* _Task goal_
In full and without alteration, print the entries.

(Saved data entries)
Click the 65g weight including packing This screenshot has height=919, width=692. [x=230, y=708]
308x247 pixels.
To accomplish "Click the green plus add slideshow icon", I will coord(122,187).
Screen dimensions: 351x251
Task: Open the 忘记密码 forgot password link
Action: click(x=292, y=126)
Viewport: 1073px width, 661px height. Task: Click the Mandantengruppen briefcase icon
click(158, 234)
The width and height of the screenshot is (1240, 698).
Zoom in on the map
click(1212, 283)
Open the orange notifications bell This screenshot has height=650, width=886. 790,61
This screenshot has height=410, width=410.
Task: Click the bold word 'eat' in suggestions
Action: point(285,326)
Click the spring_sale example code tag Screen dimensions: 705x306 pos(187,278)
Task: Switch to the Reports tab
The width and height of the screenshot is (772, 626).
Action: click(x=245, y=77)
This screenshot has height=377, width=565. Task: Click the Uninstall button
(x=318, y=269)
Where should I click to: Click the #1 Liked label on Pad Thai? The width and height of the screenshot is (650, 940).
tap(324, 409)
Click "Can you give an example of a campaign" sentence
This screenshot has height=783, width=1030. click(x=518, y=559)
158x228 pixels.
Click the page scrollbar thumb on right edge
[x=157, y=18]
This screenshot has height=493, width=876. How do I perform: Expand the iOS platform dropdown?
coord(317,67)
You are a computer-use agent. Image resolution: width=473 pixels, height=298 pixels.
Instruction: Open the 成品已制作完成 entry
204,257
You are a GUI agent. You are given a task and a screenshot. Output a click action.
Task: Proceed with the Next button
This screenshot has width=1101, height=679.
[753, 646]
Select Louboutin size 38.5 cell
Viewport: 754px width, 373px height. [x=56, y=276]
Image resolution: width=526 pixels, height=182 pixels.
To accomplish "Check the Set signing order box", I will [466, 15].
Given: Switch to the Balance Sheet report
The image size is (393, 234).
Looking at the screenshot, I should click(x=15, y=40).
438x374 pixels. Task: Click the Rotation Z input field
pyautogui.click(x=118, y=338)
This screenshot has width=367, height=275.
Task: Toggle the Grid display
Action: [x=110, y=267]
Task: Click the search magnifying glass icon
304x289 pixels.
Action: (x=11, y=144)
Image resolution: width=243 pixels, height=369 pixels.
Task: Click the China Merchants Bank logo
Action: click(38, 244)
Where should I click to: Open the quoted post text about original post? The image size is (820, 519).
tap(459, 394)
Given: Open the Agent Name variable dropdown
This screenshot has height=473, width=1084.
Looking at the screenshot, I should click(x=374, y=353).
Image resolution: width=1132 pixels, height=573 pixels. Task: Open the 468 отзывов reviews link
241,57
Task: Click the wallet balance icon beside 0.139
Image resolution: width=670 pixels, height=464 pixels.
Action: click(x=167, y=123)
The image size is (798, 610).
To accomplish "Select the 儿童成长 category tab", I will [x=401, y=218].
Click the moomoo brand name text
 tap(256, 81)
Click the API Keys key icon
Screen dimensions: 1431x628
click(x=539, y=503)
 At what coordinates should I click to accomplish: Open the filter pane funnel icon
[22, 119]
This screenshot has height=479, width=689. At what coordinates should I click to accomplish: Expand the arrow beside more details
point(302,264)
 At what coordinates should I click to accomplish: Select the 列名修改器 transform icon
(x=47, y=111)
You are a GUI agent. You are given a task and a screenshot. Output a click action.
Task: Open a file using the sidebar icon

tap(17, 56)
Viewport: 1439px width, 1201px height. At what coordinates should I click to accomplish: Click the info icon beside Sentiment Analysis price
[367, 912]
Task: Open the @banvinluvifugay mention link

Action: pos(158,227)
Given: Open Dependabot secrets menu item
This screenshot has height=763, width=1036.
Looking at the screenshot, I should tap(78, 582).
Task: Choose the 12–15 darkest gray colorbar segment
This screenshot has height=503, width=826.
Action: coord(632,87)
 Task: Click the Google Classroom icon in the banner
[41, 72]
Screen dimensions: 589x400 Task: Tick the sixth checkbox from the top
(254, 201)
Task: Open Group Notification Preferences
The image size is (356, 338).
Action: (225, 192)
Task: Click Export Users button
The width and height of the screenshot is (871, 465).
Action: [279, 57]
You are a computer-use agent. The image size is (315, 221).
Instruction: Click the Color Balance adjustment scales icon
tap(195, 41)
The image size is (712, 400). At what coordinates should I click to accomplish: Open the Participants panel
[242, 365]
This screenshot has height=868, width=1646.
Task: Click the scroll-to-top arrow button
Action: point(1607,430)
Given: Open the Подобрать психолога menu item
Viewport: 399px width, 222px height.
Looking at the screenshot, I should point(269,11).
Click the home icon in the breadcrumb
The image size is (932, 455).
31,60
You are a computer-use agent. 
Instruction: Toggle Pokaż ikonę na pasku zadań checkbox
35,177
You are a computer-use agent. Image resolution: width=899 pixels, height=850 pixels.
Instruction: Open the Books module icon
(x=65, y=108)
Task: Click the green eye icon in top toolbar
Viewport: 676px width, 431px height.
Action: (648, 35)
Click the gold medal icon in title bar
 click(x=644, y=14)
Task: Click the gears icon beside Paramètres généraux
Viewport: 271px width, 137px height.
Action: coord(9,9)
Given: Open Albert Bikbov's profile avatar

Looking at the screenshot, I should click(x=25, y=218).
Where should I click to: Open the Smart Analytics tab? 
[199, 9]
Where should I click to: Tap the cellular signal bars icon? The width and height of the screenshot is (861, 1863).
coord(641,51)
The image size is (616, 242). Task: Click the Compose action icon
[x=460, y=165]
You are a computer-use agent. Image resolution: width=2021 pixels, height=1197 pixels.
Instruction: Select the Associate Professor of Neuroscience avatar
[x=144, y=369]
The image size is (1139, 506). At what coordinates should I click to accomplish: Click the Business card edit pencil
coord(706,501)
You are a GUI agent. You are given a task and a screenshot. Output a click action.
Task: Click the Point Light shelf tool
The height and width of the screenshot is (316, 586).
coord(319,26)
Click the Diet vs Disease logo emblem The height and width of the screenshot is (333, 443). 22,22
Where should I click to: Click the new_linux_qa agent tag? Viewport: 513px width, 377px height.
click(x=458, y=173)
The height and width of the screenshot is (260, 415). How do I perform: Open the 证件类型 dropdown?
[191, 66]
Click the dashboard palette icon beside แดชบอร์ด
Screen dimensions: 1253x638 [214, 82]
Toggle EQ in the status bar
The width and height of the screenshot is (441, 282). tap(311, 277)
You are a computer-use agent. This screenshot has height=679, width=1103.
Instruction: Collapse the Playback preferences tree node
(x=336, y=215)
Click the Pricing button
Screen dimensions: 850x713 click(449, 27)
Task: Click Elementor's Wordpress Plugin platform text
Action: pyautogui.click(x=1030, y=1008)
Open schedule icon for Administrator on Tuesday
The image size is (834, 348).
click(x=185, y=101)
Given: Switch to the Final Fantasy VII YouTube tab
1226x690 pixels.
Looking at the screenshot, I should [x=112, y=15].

* _Exercise answer_
Click the 65g weight including packing This screenshot has height=919, width=692. [x=230, y=708]
308x247 pixels.
To accomplish "Click the green plus add slideshow icon", I will coord(122,187).
Screen dimensions: 351x251
Task: Open the 忘记密码 forgot password link
Action: click(x=292, y=126)
Viewport: 1073px width, 661px height. Task: Click the Mandantengruppen briefcase icon
click(158, 234)
The width and height of the screenshot is (1240, 698).
Zoom in on the map
click(1212, 283)
Open the orange notifications bell This screenshot has height=650, width=886. 790,61
This screenshot has height=410, width=410.
Task: Click the bold word 'eat' in suggestions
Action: point(285,326)
Click the spring_sale example code tag Screen dimensions: 705x306 pos(187,278)
Task: Switch to the Reports tab
The width and height of the screenshot is (772, 626).
Action: click(x=245, y=77)
This screenshot has height=377, width=565. Task: Click the Uninstall button
(x=318, y=269)
Where should I click to: Click the #1 Liked label on Pad Thai? The width and height of the screenshot is (650, 940).
tap(324, 409)
Click "Can you give an example of a campaign" sentence
This screenshot has height=783, width=1030. click(x=518, y=559)
158x228 pixels.
Click the page scrollbar thumb on right edge
[x=157, y=18]
This screenshot has height=493, width=876. How do I perform: Expand the iOS platform dropdown?
coord(317,67)
You are a computer-use agent. Image resolution: width=473 pixels, height=298 pixels.
Instruction: Open the 成品已制作完成 entry
204,257
You are a GUI agent. You are given a task and a screenshot. Output a click action.
Task: Proceed with the Next button
This screenshot has width=1101, height=679.
[753, 646]
Select Louboutin size 38.5 cell
Viewport: 754px width, 373px height. [x=56, y=276]
Image resolution: width=526 pixels, height=182 pixels.
To accomplish "Check the Set signing order box", I will [466, 15].
Given: Switch to the Balance Sheet report
The image size is (393, 234).
Looking at the screenshot, I should click(x=15, y=40).
438x374 pixels. Task: Click the Rotation Z input field
pyautogui.click(x=118, y=338)
This screenshot has width=367, height=275.
Task: Toggle the Grid display
Action: [x=110, y=267]
Task: Click the search magnifying glass icon
304x289 pixels.
Action: (x=11, y=144)
Image resolution: width=243 pixels, height=369 pixels.
Task: Click the China Merchants Bank logo
Action: click(38, 244)
Where should I click to: Open the quoted post text about original post? The image size is (820, 519).
tap(459, 394)
Given: Open the Agent Name variable dropdown
This screenshot has height=473, width=1084.
Looking at the screenshot, I should click(x=374, y=353).
Image resolution: width=1132 pixels, height=573 pixels. Task: Open the 468 отзывов reviews link
241,57
Task: Click the wallet balance icon beside 0.139
Image resolution: width=670 pixels, height=464 pixels.
Action: click(x=167, y=123)
The image size is (798, 610).
To accomplish "Select the 儿童成长 category tab", I will [x=401, y=218].
Click the moomoo brand name text
 tap(256, 81)
Click the API Keys key icon
Screen dimensions: 1431x628
click(x=539, y=503)
 At what coordinates should I click to accomplish: Open the filter pane funnel icon
[22, 119]
This screenshot has height=479, width=689. At what coordinates should I click to accomplish: Expand the arrow beside more details
point(302,264)
 At what coordinates should I click to accomplish: Select the 列名修改器 transform icon
(x=47, y=111)
You are a GUI agent. You are given a task and a screenshot. Output a click action.
Task: Open a file using the sidebar icon

tap(17, 56)
Viewport: 1439px width, 1201px height. At what coordinates should I click to accomplish: Click the info icon beside Sentiment Analysis price
[367, 912]
Task: Open the @banvinluvifugay mention link

Action: pos(158,227)
Given: Open Dependabot secrets menu item
This screenshot has height=763, width=1036.
Looking at the screenshot, I should tap(78, 582).
Task: Choose the 12–15 darkest gray colorbar segment
This screenshot has height=503, width=826.
Action: coord(632,87)
 Task: Click the Google Classroom icon in the banner
[41, 72]
Screen dimensions: 589x400 Task: Tick the sixth checkbox from the top
(254, 201)
Task: Open Group Notification Preferences
The image size is (356, 338).
Action: (225, 192)
Task: Click Export Users button
The width and height of the screenshot is (871, 465).
Action: [279, 57]
You are a computer-use agent. The image size is (315, 221).
Instruction: Click the Color Balance adjustment scales icon
tap(195, 41)
The image size is (712, 400). At what coordinates should I click to accomplish: Open the Participants panel
[242, 365]
This screenshot has height=868, width=1646.
Task: Click the scroll-to-top arrow button
Action: point(1607,430)
Given: Open the Подобрать психолога menu item
Viewport: 399px width, 222px height.
Looking at the screenshot, I should point(269,11).
Click the home icon in the breadcrumb
The image size is (932, 455).
31,60
You are a computer-use agent. 
Instruction: Toggle Pokaż ikonę na pasku zadań checkbox
35,177
You are a computer-use agent. Image resolution: width=899 pixels, height=850 pixels.
Instruction: Open the Books module icon
(x=65, y=108)
Task: Click the green eye icon in top toolbar
Viewport: 676px width, 431px height.
Action: (648, 35)
Click the gold medal icon in title bar
 click(x=644, y=14)
Task: Click the gears icon beside Paramètres généraux
Viewport: 271px width, 137px height.
Action: coord(9,9)
Given: Open Albert Bikbov's profile avatar

Looking at the screenshot, I should click(x=25, y=218).
Where should I click to: Open the Smart Analytics tab? 
[199, 9]
Where should I click to: Tap the cellular signal bars icon? The width and height of the screenshot is (861, 1863).
coord(641,51)
The image size is (616, 242). Task: Click the Compose action icon
[x=460, y=165]
You are a computer-use agent. Image resolution: width=2021 pixels, height=1197 pixels.
Instruction: Select the Associate Professor of Neuroscience avatar
[x=144, y=369]
The image size is (1139, 506). At what coordinates should I click to accomplish: Click the Business card edit pencil
coord(706,501)
You are a GUI agent. You are given a task and a screenshot. Output a click action.
Task: Click the Point Light shelf tool
The height and width of the screenshot is (316, 586).
coord(319,26)
Click the Diet vs Disease logo emblem The height and width of the screenshot is (333, 443). 22,22
Where should I click to: Click the new_linux_qa agent tag? Viewport: 513px width, 377px height.
click(x=458, y=173)
The height and width of the screenshot is (260, 415). How do I perform: Open the 证件类型 dropdown?
[191, 66]
Click the dashboard palette icon beside แดชบอร์ด
Screen dimensions: 1253x638 [214, 82]
Toggle EQ in the status bar
The width and height of the screenshot is (441, 282). tap(311, 277)
You are a computer-use agent. This screenshot has height=679, width=1103.
Instruction: Collapse the Playback preferences tree node
(x=336, y=215)
Click the Pricing button
Screen dimensions: 850x713 click(449, 27)
Task: Click Elementor's Wordpress Plugin platform text
Action: pyautogui.click(x=1030, y=1008)
Open schedule icon for Administrator on Tuesday
The image size is (834, 348).
click(x=185, y=101)
Given: Switch to the Final Fantasy VII YouTube tab
1226x690 pixels.
Looking at the screenshot, I should [x=112, y=15].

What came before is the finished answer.